▶ [READING PASSAGE]:
Good Grief Statement
Good Grief
Good Grief is a visual articulation of the profound personal transformations I underwent after the life-changing loss of my mother, Melanie Gold.
Each series within the large body of work relates to a different stage in my response to loss—from numbness to isolation to resurfacing. As an interconnected essay, I illustrate the deep pain and vulnerability triggered by the loss of a loved one. Through landscape portraits, I explore the vast and intense range of emotions I faced in my grief journey. During my most difficult moments, nature provided me with understanding and an opportunity for expressing feelings that I struggled to identify. The process of realizing how nature offered a reflection of myself at every stage of my grief allowed me to recognize a form of visual vocabulary by which I could understand that painful negotiation between the memories of my past and the necessity of moving into my future.
These photographs are my language, expressing a momentary sense of home when “home” as I once knew it was no longer accessible. Un-staged symbolism weaves throughout Good Grief like a cast of characters, reflecting key transitional points in my grieving and healing process.
My grief is a continuing landscape. There is no beginning and end stage; it is ongoing. I ebb and flow through this collection. The process of observing and documenting the beauty in the pain is my applied therapy; the grief as expressed through natural landscapes gives testimony to nature’s extraordinary healing power and sense of sacred space. Such seemingly ordinary occurrences reflect powerfully the extent of human suffering and inspire our gradual resurfacing. The rise and fall—or birth and death journey—is in itself a natural cycle. Everyone eventually experiences it; it connects us to something far beyond our individual selves and ties us to one another. Like the giving and taking of nature itself, this inevitable journey can ignite empathy and understanding. Ultimately, it is up to us to choose to see the Good in our Grief.

▶ [SOURCE DATA]:
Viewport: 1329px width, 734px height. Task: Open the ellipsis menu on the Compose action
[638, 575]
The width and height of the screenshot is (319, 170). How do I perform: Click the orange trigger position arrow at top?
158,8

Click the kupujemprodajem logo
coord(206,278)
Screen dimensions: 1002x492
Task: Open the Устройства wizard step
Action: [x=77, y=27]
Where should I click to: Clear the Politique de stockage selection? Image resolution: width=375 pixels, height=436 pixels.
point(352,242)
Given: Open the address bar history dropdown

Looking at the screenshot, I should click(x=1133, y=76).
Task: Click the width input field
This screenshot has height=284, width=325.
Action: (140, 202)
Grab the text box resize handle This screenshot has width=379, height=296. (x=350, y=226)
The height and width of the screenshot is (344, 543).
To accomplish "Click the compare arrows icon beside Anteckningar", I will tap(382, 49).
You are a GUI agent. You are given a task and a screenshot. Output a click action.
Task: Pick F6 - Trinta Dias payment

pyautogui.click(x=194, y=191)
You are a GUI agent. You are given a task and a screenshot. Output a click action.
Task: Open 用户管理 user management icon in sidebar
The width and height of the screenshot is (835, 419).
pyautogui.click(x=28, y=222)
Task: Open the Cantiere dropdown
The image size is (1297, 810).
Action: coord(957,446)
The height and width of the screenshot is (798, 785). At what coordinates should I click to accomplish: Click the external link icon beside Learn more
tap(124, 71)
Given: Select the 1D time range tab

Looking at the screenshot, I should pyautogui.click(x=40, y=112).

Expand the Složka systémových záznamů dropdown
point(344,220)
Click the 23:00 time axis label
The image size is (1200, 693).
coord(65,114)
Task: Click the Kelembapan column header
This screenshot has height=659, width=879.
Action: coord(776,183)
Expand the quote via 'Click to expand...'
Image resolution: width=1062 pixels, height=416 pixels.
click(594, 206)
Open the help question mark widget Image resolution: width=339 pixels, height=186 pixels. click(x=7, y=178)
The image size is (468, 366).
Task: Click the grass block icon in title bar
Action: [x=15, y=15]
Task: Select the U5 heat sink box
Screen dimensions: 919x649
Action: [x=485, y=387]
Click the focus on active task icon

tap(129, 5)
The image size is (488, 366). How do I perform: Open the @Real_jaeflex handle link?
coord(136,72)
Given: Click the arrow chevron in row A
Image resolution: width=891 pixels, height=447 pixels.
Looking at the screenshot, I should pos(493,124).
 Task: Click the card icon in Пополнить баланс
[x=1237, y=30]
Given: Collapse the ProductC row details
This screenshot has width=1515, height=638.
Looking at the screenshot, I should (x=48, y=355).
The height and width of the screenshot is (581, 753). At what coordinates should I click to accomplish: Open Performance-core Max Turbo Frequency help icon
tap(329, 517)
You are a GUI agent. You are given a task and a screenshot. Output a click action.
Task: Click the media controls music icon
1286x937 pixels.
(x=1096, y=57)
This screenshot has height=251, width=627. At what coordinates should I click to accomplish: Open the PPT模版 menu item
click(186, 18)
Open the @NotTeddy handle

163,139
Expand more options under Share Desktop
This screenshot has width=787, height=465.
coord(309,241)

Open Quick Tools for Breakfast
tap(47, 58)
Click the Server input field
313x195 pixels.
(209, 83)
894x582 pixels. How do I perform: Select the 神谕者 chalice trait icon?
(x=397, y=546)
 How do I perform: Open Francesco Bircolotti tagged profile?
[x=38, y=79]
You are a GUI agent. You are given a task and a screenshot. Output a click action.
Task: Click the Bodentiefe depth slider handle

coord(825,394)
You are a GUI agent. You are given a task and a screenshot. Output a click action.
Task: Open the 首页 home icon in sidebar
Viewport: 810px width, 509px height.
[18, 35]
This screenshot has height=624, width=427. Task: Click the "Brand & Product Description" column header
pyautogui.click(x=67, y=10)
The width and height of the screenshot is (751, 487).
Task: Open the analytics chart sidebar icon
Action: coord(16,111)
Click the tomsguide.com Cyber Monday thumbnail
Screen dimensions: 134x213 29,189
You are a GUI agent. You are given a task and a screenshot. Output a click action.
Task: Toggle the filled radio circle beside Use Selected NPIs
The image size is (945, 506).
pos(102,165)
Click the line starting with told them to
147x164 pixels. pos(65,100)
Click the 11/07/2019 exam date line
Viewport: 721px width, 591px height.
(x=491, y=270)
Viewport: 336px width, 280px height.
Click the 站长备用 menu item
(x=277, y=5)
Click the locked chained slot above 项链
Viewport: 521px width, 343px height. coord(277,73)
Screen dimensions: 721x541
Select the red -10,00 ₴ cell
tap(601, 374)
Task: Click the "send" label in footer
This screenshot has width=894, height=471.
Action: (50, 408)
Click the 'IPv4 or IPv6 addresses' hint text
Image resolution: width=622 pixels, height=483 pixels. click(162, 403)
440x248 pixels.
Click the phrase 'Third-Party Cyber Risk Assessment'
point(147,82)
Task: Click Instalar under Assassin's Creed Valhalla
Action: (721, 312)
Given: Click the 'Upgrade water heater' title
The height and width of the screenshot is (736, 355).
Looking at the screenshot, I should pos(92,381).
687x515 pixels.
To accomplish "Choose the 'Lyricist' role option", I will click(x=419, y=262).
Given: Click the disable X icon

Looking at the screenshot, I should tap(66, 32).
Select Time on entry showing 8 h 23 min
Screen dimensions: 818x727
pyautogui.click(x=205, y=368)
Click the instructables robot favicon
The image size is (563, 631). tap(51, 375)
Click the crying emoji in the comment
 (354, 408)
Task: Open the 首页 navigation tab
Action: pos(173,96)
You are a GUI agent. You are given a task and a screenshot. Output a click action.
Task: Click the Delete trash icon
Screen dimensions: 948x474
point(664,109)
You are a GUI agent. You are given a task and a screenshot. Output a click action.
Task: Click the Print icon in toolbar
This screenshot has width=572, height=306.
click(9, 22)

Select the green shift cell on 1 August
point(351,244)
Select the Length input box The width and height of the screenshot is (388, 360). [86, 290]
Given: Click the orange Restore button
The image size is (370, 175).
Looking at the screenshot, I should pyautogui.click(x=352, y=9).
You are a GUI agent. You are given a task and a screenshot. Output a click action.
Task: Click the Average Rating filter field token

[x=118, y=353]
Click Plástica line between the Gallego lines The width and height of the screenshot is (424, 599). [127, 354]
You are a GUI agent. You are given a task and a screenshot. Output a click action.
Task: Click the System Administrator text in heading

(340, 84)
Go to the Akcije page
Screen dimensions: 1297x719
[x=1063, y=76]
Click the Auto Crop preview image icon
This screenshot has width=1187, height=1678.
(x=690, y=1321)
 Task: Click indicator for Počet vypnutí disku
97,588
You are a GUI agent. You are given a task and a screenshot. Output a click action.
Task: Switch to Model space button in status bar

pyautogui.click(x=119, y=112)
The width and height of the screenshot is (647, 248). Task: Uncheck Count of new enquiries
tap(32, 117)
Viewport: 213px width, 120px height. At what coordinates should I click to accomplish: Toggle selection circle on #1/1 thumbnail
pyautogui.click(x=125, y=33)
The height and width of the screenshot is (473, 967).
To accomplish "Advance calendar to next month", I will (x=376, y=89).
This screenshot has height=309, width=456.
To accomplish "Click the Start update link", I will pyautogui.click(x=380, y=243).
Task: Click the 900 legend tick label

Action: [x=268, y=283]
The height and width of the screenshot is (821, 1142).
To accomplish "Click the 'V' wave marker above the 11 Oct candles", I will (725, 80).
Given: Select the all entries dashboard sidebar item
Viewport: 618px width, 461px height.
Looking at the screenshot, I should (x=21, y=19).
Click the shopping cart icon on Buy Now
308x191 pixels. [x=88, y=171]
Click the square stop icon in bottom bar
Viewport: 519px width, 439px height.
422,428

▶ [EXERCISES]:
(a) In the Good Grief statement, whose death prompted the transformations the work depicts?
(b) Does each of these statements agree with the Good Grief statement? Answer yes or no for each, quoting the deciding words. (i) Every series in the work relates to the same stage of loss. (ii) The work explores emotions through landscape portraits. (iii) The symbolism in the work is staged.
(c) According to the Good Grief statement, why does the rise and fall, or birth and death journey, connect people to one another?

▶ [RESPONSE LIST]:
(a) The death of the writer's mother, Melanie Gold.

(b)
(i) No: "Each series within the large body of work relates to a different stage in my response to loss."
(ii) Yes: "Through landscape portraits, I explore the vast and intense range of emotions I faced in my grief journey."
(iii) No: "Un-staged symbolism weaves throughout Good Grief like a cast of characters."

(c) It is a natural cycle that everyone eventually experiences. Because it is shared, it connects people to something far beyond their individual selves and ties them to one another.